((

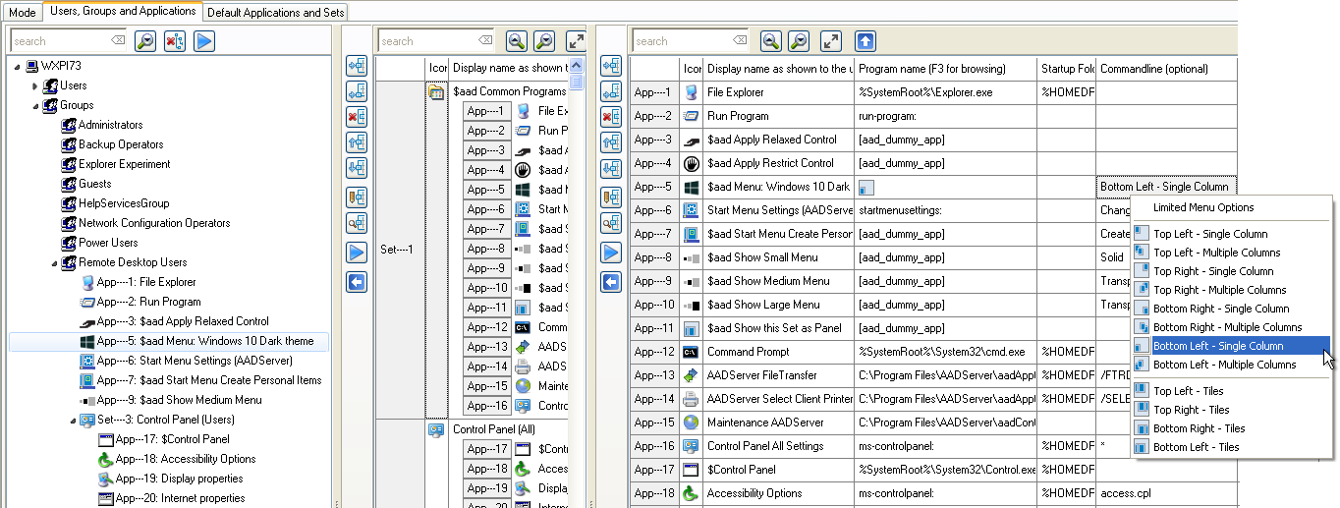Image resolution: width=1340 pixels, height=508 pixels.
Task: Click the red X tree icon beside left search
Action: [175, 41]
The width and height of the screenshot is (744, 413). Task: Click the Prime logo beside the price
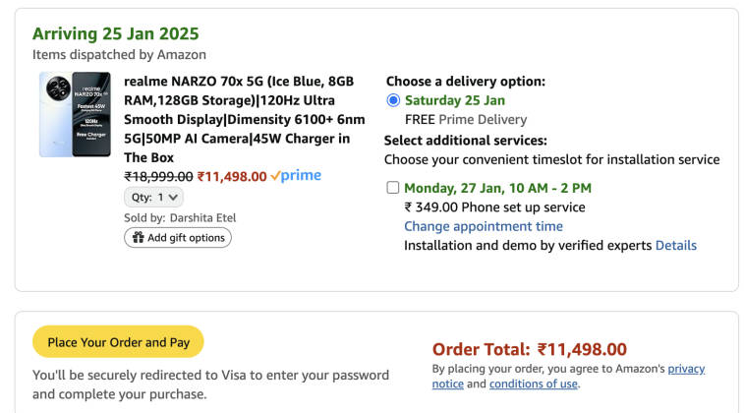click(296, 176)
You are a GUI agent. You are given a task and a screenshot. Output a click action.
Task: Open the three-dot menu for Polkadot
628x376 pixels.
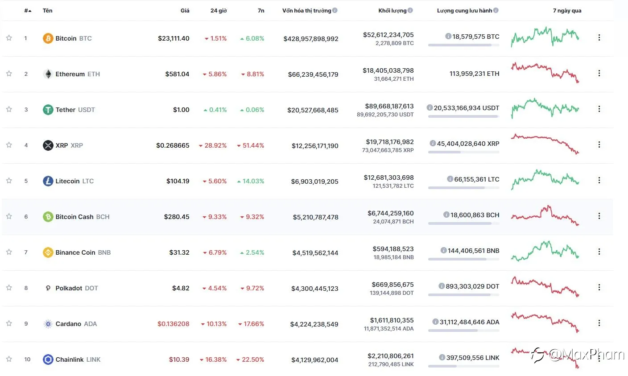[599, 287]

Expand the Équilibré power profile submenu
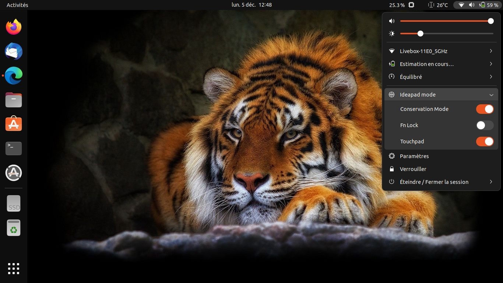pyautogui.click(x=441, y=77)
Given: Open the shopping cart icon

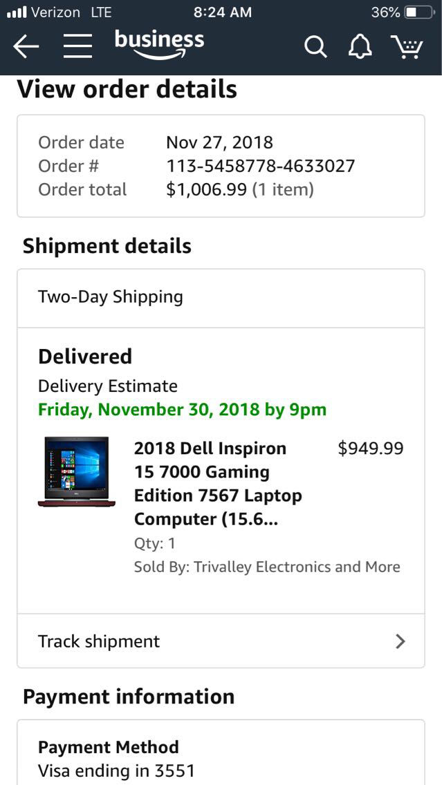Looking at the screenshot, I should click(407, 47).
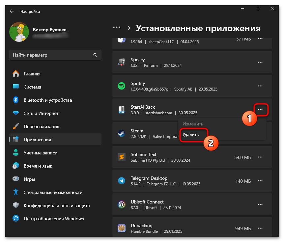Click the Центр обновления Windows icon

(15, 219)
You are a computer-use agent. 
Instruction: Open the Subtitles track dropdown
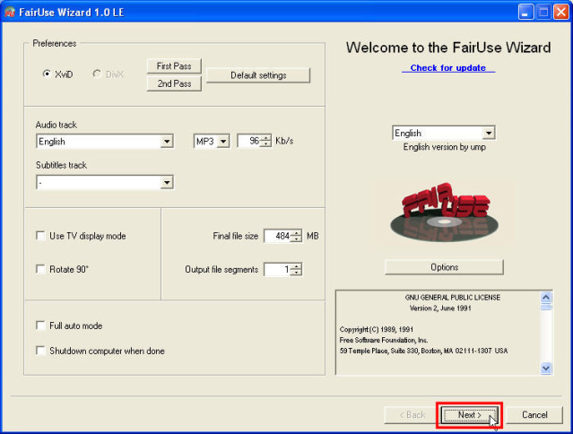pos(167,183)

))

# WHAT IS NEEDED
Copy out every line of the records above word for word, leaving out the pictures.

# EXERCISE RESULT
Image resolution: width=1340 pixels, height=508 pixels.
Task: Click the red X tree icon beside left search
Action: [175, 41]
The width and height of the screenshot is (744, 413). Task: Click the Prime logo beside the price
click(296, 176)
You are a GUI agent. You are given a task and a screenshot. Output a click action.
Task: Open the three-dot menu for Polkadot
628x376 pixels.
[599, 287]

Expand the Équilibré power profile submenu
pyautogui.click(x=441, y=77)
Given: Open the shopping cart icon

Looking at the screenshot, I should click(407, 47).
Click the Центр обновления Windows icon

(15, 219)
You are a computer-use agent. 
Instruction: Open the Subtitles track dropdown
pos(167,183)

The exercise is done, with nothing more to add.